An album that includes cider bottles, a treated floor and an electric heater amongst its instruments could easily be dismissed as wacky, but the wealth of ideas that precariously hang together ultimately display the marks of an astounding artistic brain. The riotous “Mermaid” , literally turning the accepted myth on its head (a topic later explored in current live favourite “Merman Blues”) is a playful gymnastic exercise on the ears that demands repeated listening, and “Equatormass & The Pulpit”, one of three collaborations with fellow ex-Map Phones Sportsman, is five and a half minutes of innovative, invigorating bliss.
The late Epic Soundtracks joins the fray for three of the five bonus tracks, most notably “Nearest Faraway Place” (a reworking of their earlier “Graveyard Shift”) and “Sliding Down”, where they are assisted on vocals by eighties pop/jazz chanteuse, Carmel.

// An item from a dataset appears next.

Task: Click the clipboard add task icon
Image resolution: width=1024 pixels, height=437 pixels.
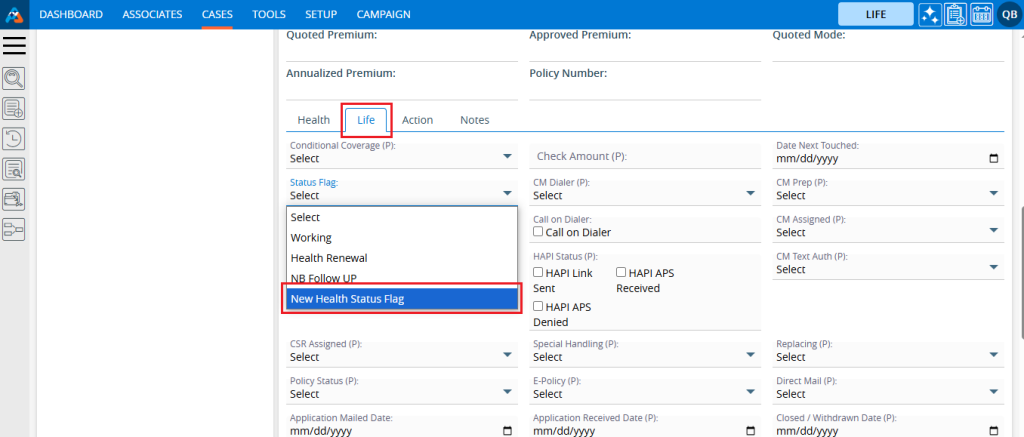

Splitting both his cover of Elvis Presley’s “Crawfish” and his own “Diesel Loco Train” into separate versions on the album illustrates the tenacity where Jowe would not only cast aside traditional production values within tracks, but upset the applecart with the very tracklisting itself.
An album that stood alone in 1981 and still orbits in a different stratosphere to contemporary releases. Listen to Pincer Movement and forget all constraints of time ever existed.